§ Exercise details
Write out the entries below exactly, starting at the first line and stopping after the line that contains "Screen dimensions: 1054x821"; skip all pictures.

§ Provided information

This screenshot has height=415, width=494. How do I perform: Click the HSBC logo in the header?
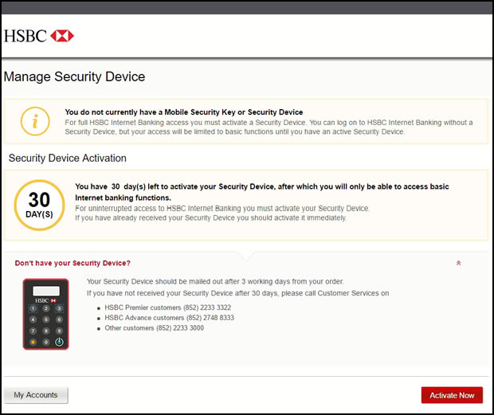[39, 36]
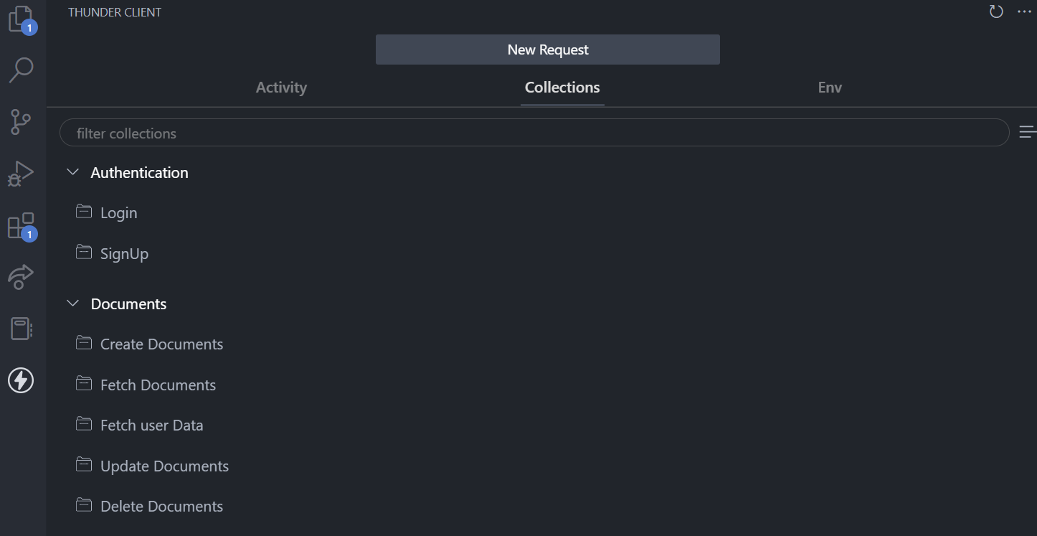Open the notebook icon in activity bar
The width and height of the screenshot is (1037, 536).
point(21,329)
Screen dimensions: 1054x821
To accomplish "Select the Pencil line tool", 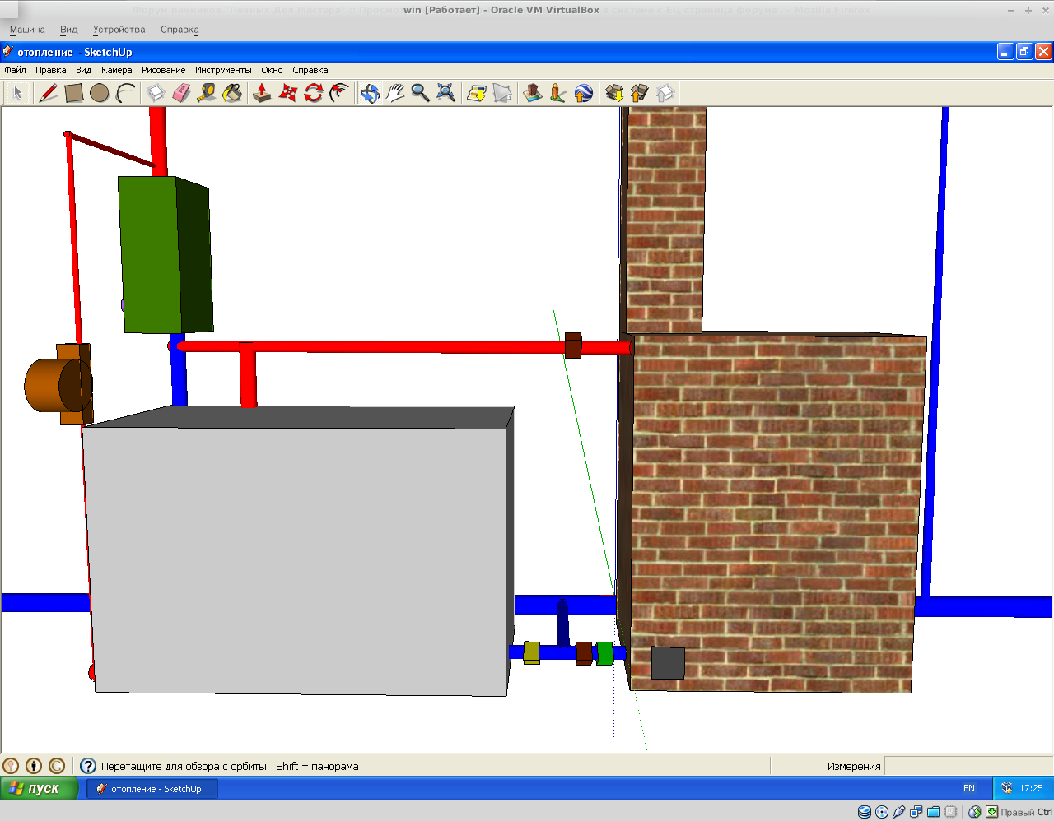I will coord(49,93).
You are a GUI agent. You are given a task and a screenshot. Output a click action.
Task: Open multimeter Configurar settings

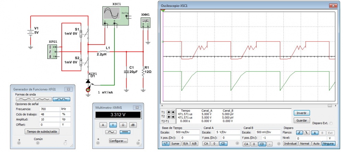pyautogui.click(x=118, y=141)
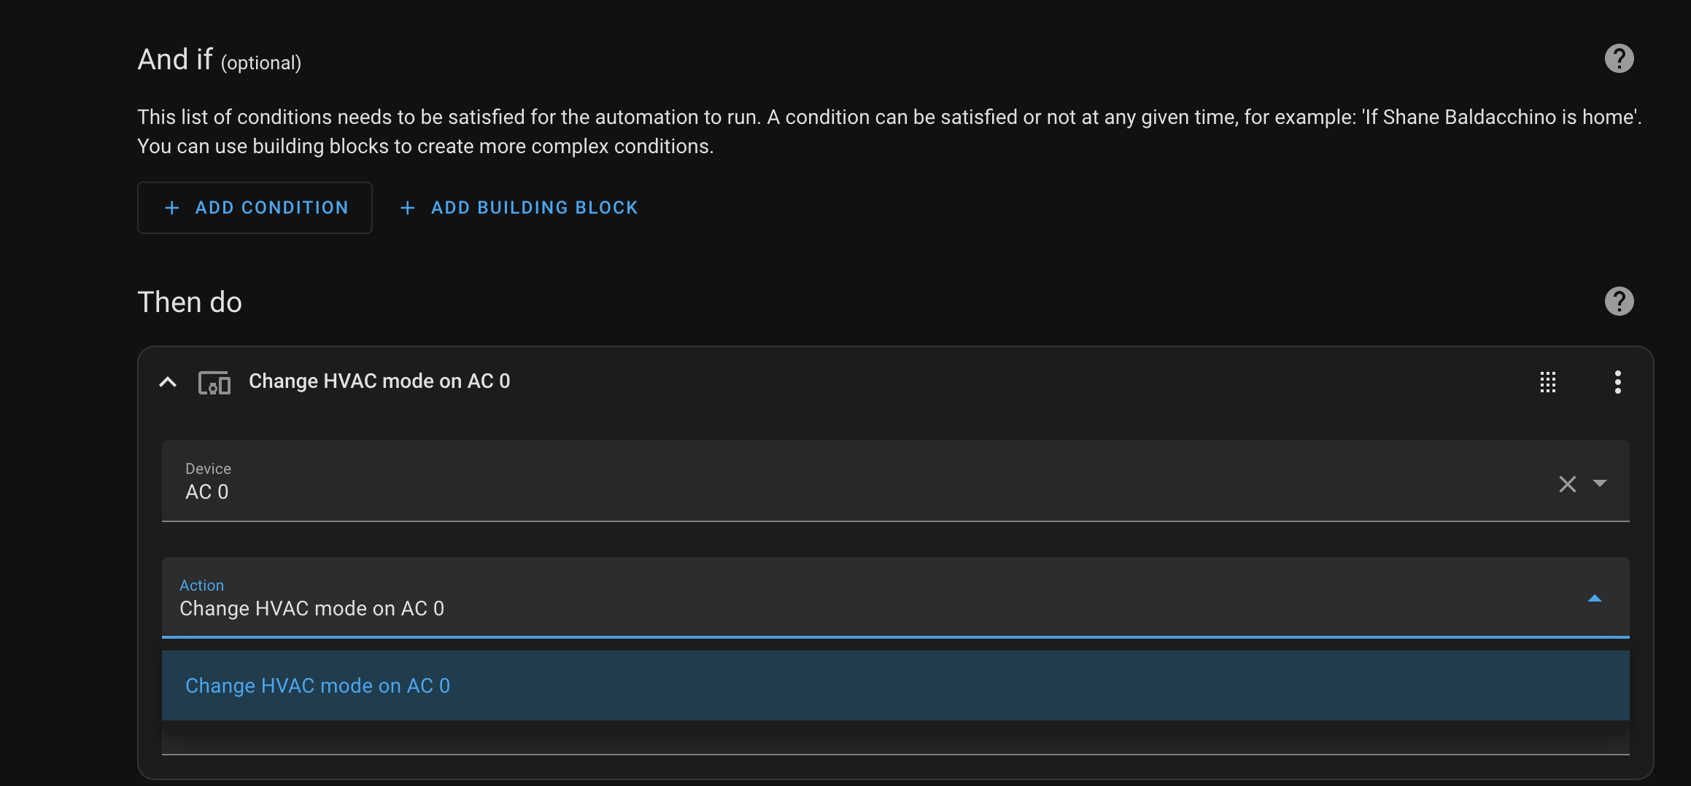Screen dimensions: 1691x786
Task: Collapse the Change HVAC mode action card
Action: pyautogui.click(x=168, y=382)
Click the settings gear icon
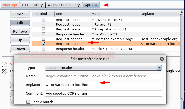 tap(4, 71)
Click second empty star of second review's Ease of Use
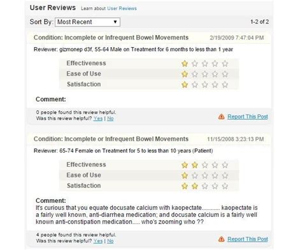 click(205, 176)
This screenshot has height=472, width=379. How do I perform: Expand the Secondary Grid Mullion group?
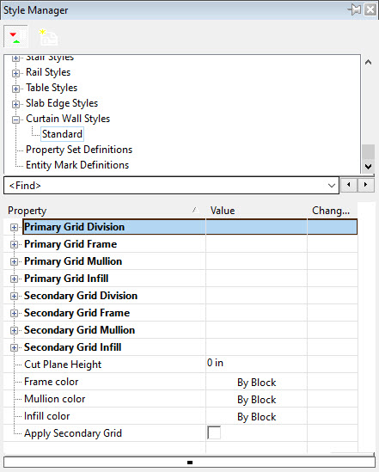14,330

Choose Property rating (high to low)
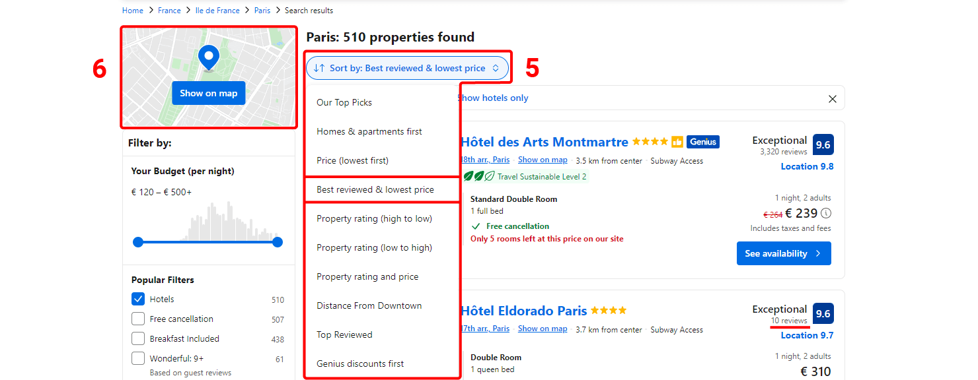[x=374, y=218]
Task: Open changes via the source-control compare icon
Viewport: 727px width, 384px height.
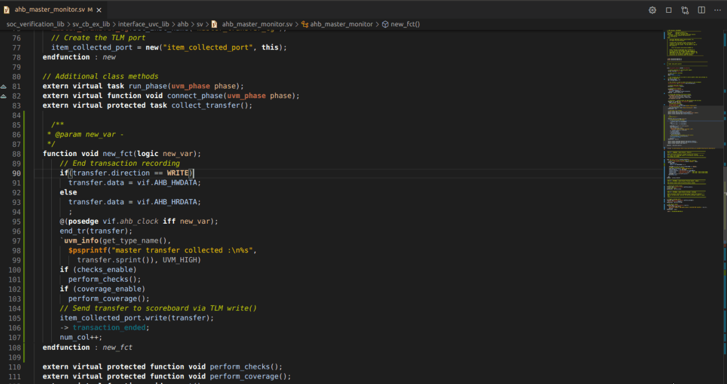Action: 685,10
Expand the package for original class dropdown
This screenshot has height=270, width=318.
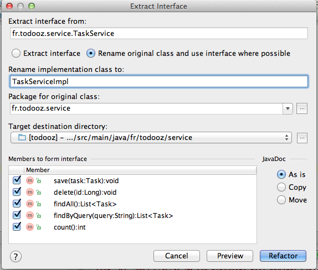(x=288, y=108)
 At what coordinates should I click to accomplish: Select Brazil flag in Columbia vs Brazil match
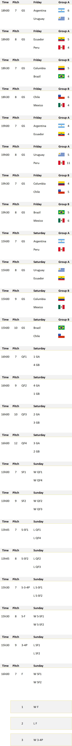tap(61, 76)
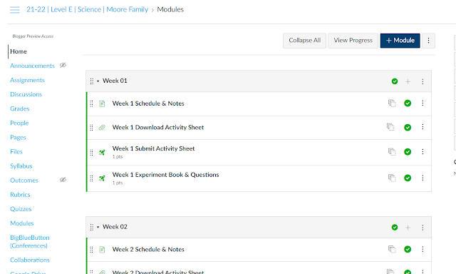
Task: Open the course breadcrumb link 21-22 Level E Science
Action: point(87,9)
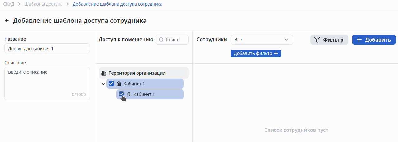Go to СКУД breadcrumb
Screen dimensions: 398x142
point(8,4)
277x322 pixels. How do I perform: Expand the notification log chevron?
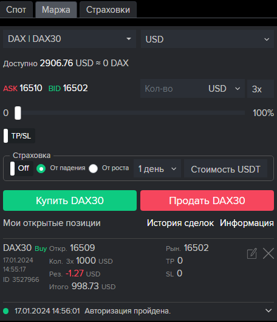click(x=268, y=310)
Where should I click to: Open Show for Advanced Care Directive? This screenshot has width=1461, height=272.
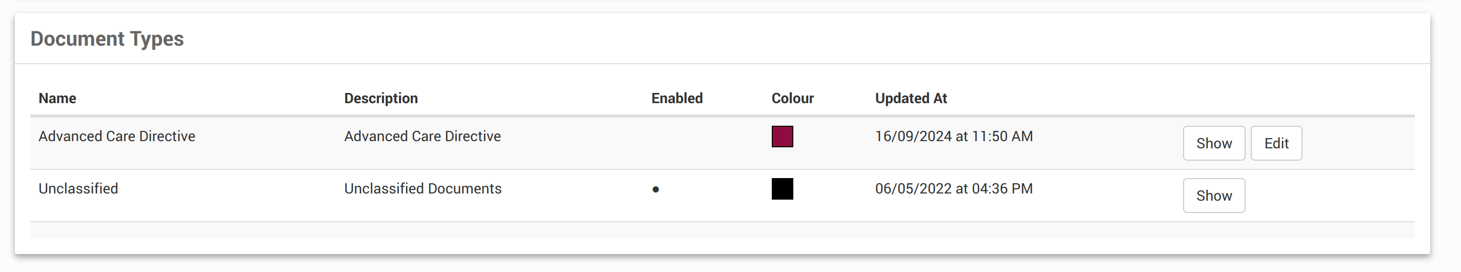click(1214, 143)
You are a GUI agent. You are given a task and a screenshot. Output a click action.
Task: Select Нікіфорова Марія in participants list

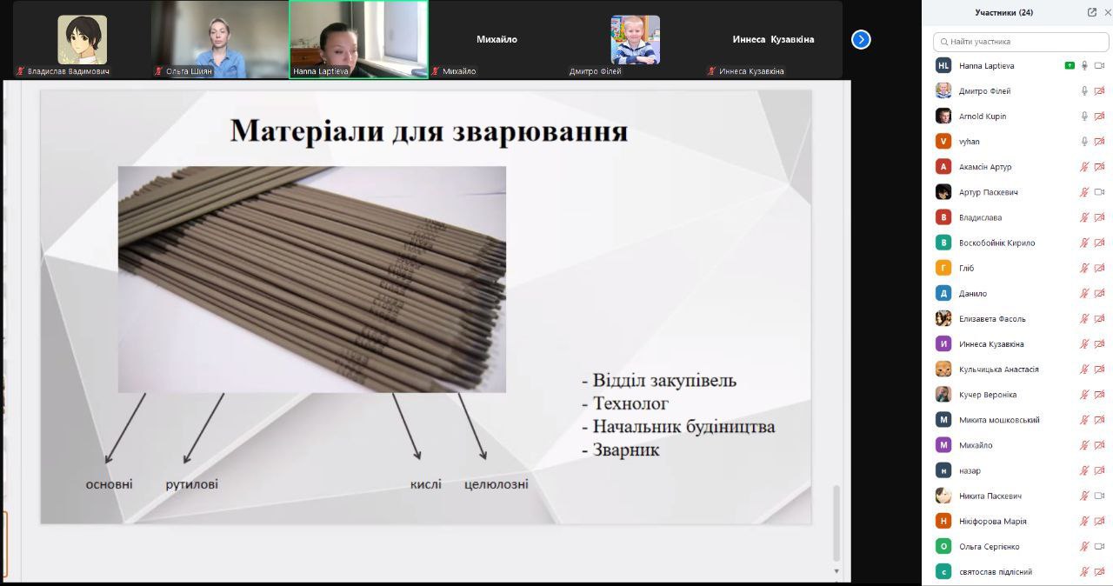[x=992, y=521]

§ Output for this task
This screenshot has height=415, width=494. How do I perform: Click the HSBC logo in the header?
[39, 36]
Open the notebook icon in activity bar
The width and height of the screenshot is (1037, 536).
point(21,329)
Screen dimensions: 1054x821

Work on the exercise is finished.